▶ **Texte fourni**:
************

Économie
Somdia quitte la Sosucam : les véritables raisons cachées au président
La décision de Somdia de quitter la Société sucrière du Cameroun (Sosucam) soulève des questions après les promesses de Pierre Castel envers le président camerounais. Derrière cette annonce se cache une réalité bien différente de ce que certains médias suggèrent.
Alors que Somdia quitte la Sosucam, malgré les engagements pris par Pierre Castel envers le président du Cameroun, certains médias relayent une version édulcorée de cette séparation. Ils évoquent des tensions familiales, mais la réalité est tout autre.
Selon un observateur averti, Somdia n’a pas choisi le Cameroun par hasard pour son prochain investissement. Le groupe vient de signer un partenariat avec la Côte d’Ivoire pour injecter 100 milliards de FCFA dans le secteur sucrier ivoirien. Une décision qui en dit long sur la stratégie économique de Somdia.
Le vrai problème réside dans les pratiques commerciales en vigueur au Cameroun. « Les élites du régime en place ont mis en place un système opaque de distribution des licences d’importation de sucre. Ces licences profitent à des proches, pas aux producteurs locaux. Résultat : la Sosucam, incapable de rivaliser avec des importations à bas prix, voit ses ventes s’effondrer. Malgré un investissement de 4,5 milliards de FCFA l’an dernier pour tenter de moderniser la production, rien n’y fait. Le marché reste inondé de sucre importé, pour une valeur de 125 milliards de FCFA.
Le plus inquiétant ? Certains importateurs, souvent des prête-noms des élites du régime, bénéficient de tarifs douaniers avantageux. Ils revendent ensuite ce sucre sur les marchés sous-régionaux. Une partie est même stockée dans des entrepôts du terminal ferroviaire de Ngaoundéré, en attendant que les barrières douanières camerounaises soient rétablies par le Tchad. Une fois ces barrières levées, ce sucre est réintroduit frauduleusement sur le marché camerounais.
Pourquoi la Côte d’Ivoire attire-t-elle Somdia ?
La Côte d’Ivoire offre un cadre plus transparent. Contrairement au Cameroun, où les licences d’importation sont distribuées de manière opaque, Abidjan évalue rigoureusement les besoins en sucre. Le gouvernement ivoirien autorise les producteurs locaux à importer uniquement en cas de pénurie avérée, et uniquement dans des quotas stricts. Les producteurs, et eux seuls, en bénéficient.
Cette approche permet à Somdia de travailler dans un environnement où la concurrence déloyale est limitée, et où les investissements sont protégés.

************

▶ **Entrées enregistrées**:
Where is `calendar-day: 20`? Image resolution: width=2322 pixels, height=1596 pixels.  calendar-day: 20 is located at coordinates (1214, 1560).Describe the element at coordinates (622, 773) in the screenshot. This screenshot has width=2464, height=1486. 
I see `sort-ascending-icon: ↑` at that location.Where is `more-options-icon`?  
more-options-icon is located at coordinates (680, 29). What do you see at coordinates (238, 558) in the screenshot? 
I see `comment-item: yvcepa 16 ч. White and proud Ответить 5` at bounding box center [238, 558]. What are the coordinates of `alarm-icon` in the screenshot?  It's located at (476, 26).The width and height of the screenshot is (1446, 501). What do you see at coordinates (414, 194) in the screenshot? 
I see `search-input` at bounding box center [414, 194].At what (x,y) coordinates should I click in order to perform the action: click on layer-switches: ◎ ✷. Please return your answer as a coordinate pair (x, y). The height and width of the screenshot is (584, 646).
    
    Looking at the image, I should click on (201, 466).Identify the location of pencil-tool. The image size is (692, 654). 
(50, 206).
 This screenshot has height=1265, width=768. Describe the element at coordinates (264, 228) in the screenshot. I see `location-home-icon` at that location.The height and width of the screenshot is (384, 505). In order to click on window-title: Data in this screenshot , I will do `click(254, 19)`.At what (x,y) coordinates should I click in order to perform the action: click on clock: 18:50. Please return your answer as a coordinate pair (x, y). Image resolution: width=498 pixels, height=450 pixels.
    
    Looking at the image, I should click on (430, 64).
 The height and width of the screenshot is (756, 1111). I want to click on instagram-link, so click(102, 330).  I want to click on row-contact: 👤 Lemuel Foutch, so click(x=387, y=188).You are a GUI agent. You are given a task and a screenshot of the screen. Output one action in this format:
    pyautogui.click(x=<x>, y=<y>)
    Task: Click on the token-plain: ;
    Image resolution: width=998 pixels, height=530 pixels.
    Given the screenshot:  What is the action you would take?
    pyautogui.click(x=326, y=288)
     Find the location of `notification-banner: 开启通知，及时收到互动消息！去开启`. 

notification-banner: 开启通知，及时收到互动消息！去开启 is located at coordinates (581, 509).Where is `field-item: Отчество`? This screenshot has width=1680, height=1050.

************

▶ **Énoncé 1**:
Restituez à l'identique le passage de l'article sur Somdia allant de « Pourquoi la Côte » jusqu'à « investissements sont protégés. ».
▶ **Énoncé 2**:
Répondez aux questions suivantes d'après l'article sur Somdia.
(a) Quel montant Somdia prévoit-il d'injecter dans le secteur sucrier ivoirien ?
(b) Où une partie du sucre importé est-elle stockée ?
(c) Dans quel cas le gouvernement ivoirien autorise-t-il les producteurs locaux à importer du sucre ?
Les entrées n'ont aucun lien avec l'article sur Somdia.

▶ **Réponse attendue 1**:
Pourquoi la Côte d’Ivoire attire-t-elle Somdia ?
La Côte d’Ivoire offre un cadre plus transparent. Contrairement au Cameroun, où les licences d’importation sont distribuées de manière opaque, Abidjan évalue rigoureusement les besoins en sucre. Le gouvernement ivoirien autorise les producteurs locaux à importer uniquement en cas de pénurie avérée, et uniquement dans des quotas stricts. Les producteurs, et eux seuls, en bénéficient.
Cette approche permet à Somdia de travailler dans un environnement où la concurrence déloyale est limitée, et où les investissements sont protégés.

▶ **Réponse attendue 2**:
(a) 100 milliards de FCFA.
(b) Dans des entrepôts du terminal ferroviaire de Ngaoundéré.
(c) Uniquement en cas de pénurie avérée, et uniquement dans des quotas stricts.